By the time I finished medical school in 1958 at the age of 24, I decided — through the process of elimination — that psychiatry was the career of choice for me. I found the workings of the mind, the healing of the mind, and the possibilities of the mind irresistible. After residency, I joined the faculty of the Department of Psychiatry and Behavioral Science at Stanford University School of Medicine. Here I conducted social psychiatric research on how to develop effective, intentional communities with a focus on hospital communities for veterans. Later, I created a project for the California Youth Authority that combined transactional analysis with participative management in working with “hardcore” imprisoned teenagers. The staff’s approach to management was an anathema to the treatment they espoused. Bringing together a more congruent model of management allowed for effective treatment, using the Transactional Analysis mode. The results of this project were remarkable.

In 1968, after the assassinations of Martin Luther King and Robert Kennedy, and while a full-time faculty member at Stanford University, I formed, along with many of our resident psychiatrists, “The Committee on Violence.” Our purpose was to explore the causes and prevention of human violence. This resulted in numerous publications, including the premier journal, “Science,” on Violence and the Struggle to Adapt which we expanded into our book, Violence and the Struggle for Existence published by Little Brown and Company in 1970 with Foreword by Coretta Scott King. I also participated on the President’s Committee on the Causes of Violence. Our basic findings were that whatever adaptive value violence had served across human evolution, it was now becoming increasingly maladaptive. Violence in modern societies was in fact threatening our species, particularly in this nuclear and technological age. Instead, what’s called for now is a species that would reach levels of collective and personal development that were more inclusive, reflective, and compassionate. In short, what’s called for now is a more “world-centric” species that would replace the “you-against-me” more violent species, that which unfortunately still dominates.
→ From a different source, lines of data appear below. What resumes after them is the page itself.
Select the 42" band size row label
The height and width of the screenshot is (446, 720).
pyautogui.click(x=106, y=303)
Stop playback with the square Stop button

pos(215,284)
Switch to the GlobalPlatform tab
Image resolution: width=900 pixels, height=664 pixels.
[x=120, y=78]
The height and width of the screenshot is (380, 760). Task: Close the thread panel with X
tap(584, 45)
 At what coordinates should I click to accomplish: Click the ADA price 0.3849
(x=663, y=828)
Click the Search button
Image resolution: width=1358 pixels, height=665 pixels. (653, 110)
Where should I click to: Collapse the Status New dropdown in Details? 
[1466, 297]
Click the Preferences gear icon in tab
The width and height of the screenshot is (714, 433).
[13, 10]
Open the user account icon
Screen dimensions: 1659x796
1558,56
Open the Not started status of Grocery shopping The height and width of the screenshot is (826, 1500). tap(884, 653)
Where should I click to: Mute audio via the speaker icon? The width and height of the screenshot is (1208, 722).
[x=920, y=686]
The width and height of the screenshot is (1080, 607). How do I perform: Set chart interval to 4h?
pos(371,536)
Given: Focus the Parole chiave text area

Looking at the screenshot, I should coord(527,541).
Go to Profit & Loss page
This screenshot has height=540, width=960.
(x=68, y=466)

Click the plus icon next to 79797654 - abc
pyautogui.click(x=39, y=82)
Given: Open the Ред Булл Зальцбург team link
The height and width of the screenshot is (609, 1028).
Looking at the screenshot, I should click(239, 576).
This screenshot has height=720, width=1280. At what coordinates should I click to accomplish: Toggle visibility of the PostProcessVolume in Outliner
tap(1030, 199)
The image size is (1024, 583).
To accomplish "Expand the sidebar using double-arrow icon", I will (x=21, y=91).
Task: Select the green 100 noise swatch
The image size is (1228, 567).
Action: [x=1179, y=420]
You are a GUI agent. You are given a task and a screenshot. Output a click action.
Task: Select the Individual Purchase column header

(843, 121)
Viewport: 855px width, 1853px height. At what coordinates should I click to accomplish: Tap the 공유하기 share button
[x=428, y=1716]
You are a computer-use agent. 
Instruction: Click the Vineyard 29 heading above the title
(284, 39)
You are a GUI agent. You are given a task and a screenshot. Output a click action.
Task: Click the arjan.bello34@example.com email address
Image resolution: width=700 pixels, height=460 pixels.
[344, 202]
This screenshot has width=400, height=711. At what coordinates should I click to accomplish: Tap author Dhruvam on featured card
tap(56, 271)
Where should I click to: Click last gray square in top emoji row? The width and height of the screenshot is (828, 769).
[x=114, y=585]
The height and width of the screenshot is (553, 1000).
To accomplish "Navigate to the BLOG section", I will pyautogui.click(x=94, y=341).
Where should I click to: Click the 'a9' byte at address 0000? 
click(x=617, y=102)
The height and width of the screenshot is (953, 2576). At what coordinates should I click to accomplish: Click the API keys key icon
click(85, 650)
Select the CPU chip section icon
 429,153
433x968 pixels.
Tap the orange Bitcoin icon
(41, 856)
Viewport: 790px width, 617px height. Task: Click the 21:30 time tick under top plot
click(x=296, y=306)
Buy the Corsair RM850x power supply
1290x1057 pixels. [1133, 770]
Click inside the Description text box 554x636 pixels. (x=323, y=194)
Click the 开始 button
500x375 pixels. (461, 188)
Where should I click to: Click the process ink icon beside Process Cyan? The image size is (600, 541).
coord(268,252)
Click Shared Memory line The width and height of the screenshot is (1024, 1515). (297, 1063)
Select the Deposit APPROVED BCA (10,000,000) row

In 1970, I left the full-time faculty at Stanford after eight years to go into clinical practice and joined Stanford’s clinical faculty. My genuine curiosity, that same inclination that had me on the roof stargazing when only 11 — combined with my innate exploratory instinct — led me to all sorts of intriguing study, including Transactional Analysis, Gestalt therapy, Cognitive Behavioral Therapy, Meditative Pathways, Freudian and Jungian psychology and therapy, and much more.

As a practicing therapist, I loved working with couples, families — relationships in general. I would almost always try to see couples together, as I knew that if I worked with one person and not the other, it often led to the breakdown of the relationship, thanks to one person being on the path of development and the other, not. I encouraged clients to tape our sessions so that they could review the patterns underlying their behaviors and carefully listen to my interventions. My practice flourished and so did the individuals and couples with whom I worked.

I continued with my own private practice until the year 2000, at which time I retired as a therapist and instead devoted my time and efforts to the development, promotion, and further dissemination of the Enneagram system as a viable tool for self-awareness, personal growth, and self-mastery. For years I enjoyed teaching the Enneagram worldwide in conjunction with the Enneagram training school I co-founded with Helen Palmer, The Narrative Enneagram (TNE), and I enjoyed working with its faculty and the many current and up-and-coming Enneagram teachers who have been certified in the Narrative Tradition by TNE.

These last years of my working life have been devoted to putting in writing my years of passionate study and insights using the Enneagram to enhance relationships and develop personal and relational intimacy.